Answer:
2.864 times (Almost 3 times)
Explanation:
The equation for the combustion is
C₆H₆ (l) + 15/2 O₂ (g) -> 6CO₂ (g) + 3H₂O (l)
Where l represents liquid and g represents gas
Maximum Nonexpansion work = ∆G°R
∆G°R = 3∆G°f (H₂O,l) + 6G°f (CO₂,g) -15/2G°f(O₂,g) - ∆G°f(C₆H₆ ,l)

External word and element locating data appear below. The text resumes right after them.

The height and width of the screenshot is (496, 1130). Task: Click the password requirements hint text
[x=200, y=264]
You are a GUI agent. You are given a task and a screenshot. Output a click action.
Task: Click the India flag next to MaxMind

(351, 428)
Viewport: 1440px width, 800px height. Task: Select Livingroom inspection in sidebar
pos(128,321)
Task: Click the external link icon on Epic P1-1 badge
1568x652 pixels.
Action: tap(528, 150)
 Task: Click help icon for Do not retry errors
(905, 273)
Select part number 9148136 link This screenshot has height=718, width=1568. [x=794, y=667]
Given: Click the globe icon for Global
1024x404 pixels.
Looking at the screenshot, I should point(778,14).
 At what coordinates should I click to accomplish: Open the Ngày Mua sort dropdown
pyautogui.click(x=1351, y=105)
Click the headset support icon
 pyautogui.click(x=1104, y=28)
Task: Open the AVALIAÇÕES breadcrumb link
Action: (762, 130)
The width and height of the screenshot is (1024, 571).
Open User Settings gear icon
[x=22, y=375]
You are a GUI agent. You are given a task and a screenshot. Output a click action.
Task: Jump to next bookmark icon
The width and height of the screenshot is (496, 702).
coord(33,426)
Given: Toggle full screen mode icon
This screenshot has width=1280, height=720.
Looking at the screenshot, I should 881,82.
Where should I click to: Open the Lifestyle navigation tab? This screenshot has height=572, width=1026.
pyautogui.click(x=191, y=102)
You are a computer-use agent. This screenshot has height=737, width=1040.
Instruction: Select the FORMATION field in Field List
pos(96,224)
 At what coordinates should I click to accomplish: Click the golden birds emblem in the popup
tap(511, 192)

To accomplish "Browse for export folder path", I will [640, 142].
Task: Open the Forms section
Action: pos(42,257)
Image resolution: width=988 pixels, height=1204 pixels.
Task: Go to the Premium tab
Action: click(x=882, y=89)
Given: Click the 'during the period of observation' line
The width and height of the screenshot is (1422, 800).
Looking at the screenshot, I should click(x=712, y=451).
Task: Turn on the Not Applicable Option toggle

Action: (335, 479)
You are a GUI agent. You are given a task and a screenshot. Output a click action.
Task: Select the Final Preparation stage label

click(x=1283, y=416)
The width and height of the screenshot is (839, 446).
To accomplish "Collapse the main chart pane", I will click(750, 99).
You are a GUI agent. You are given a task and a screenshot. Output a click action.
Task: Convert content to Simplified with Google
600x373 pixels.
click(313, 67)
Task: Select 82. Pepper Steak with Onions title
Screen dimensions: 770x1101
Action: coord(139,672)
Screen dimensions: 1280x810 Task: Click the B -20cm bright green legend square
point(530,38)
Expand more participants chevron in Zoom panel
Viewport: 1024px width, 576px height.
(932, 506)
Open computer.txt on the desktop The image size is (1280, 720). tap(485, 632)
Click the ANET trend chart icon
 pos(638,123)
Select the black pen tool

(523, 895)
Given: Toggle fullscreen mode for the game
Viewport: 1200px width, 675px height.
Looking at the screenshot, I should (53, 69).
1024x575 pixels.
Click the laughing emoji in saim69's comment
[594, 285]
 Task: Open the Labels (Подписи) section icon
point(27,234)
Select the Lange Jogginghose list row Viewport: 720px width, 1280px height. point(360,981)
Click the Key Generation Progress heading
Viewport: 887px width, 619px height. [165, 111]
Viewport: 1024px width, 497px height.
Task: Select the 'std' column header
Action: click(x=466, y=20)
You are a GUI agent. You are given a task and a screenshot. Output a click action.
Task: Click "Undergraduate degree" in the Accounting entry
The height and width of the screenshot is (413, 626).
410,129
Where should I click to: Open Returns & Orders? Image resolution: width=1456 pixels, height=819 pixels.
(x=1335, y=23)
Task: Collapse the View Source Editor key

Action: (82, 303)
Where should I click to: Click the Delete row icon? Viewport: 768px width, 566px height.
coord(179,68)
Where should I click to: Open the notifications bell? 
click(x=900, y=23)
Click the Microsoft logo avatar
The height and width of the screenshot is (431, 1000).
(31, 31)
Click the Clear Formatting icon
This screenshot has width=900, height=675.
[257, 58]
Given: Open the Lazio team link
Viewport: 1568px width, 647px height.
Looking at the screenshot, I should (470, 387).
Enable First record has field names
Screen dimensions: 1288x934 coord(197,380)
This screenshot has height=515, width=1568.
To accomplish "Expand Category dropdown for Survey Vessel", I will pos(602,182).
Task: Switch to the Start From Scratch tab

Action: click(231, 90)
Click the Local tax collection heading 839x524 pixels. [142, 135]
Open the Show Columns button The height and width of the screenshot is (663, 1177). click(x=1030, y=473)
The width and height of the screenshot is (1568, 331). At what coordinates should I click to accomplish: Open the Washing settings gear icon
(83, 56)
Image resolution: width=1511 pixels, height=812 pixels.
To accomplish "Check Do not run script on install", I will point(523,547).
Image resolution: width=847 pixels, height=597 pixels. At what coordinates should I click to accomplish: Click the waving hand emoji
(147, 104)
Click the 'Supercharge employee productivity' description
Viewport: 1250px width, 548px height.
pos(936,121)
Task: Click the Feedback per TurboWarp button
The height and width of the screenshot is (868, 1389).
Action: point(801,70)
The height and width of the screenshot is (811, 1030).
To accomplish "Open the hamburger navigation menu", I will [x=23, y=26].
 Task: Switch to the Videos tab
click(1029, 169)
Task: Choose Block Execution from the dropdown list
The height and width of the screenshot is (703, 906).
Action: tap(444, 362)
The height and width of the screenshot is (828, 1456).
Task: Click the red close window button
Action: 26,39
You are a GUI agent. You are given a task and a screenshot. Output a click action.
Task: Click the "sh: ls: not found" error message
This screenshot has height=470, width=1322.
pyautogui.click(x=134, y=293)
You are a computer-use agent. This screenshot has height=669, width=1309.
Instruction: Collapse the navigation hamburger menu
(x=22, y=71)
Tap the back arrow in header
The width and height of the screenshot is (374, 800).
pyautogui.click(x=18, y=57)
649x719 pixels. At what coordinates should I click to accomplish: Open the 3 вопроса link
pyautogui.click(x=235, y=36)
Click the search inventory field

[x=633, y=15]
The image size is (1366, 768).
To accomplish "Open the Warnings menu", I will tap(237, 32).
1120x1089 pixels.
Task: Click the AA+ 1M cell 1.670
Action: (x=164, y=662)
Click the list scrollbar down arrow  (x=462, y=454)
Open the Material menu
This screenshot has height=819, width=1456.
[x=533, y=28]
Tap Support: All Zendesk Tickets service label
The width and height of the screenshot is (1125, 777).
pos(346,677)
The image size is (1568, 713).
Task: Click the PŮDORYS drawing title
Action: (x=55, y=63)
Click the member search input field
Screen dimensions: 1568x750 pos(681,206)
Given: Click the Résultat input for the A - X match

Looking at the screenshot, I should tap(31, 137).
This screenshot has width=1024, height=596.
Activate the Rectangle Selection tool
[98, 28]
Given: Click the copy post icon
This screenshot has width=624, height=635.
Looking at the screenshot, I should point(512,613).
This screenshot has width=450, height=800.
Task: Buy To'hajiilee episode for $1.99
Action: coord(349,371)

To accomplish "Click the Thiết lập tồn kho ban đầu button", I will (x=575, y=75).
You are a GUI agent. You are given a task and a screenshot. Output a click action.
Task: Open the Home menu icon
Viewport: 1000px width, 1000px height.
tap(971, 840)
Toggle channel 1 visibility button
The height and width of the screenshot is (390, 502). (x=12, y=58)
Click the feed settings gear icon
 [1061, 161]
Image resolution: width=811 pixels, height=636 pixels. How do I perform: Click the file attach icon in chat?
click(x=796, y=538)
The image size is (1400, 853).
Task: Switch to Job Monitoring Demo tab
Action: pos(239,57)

Converting the equation above to amount of energy per mole of hydrogen
= 3 * (-237.1kJ/mol) + 6 * (-394.4kJ/mol) - 15/2 * 0 - 124.5kJ/mol
= -711.3kJ/mol - 2366.4kJ/mol - 0 - 124.5kJ/mol
= -3202.2 kJ/mol
Under a standard condition,
1 mol per g = 1/78
-3202.2kJ/mol =
-3202.2 * 1/78 (KJ/mol * mol/g)
= -41.054kJ/g
Similarly,
H₂(g) + ½O(g) -> H₂O (l)
Maximum Nonexpansion Work = = ∆G°R
∆G°R = ∆G°f (H₂O,l) - ½G°f (O₂,g) - G°f (H₂,g)
= -237.1kJ/mol - ½ * 0 - 0
= -237.1kJ/mol
Under standard condition,
-237.1kJ/mol = -237.1kJ/mol * 1mol/2.016g
= -117.609kJ/g
On a per gram basis, there are -117.609/-41.054
= 2.864
On a per gram basis, there are 2.864 (almost 3) times as much work can be extracted from the oxidation of hydrogen than benzene.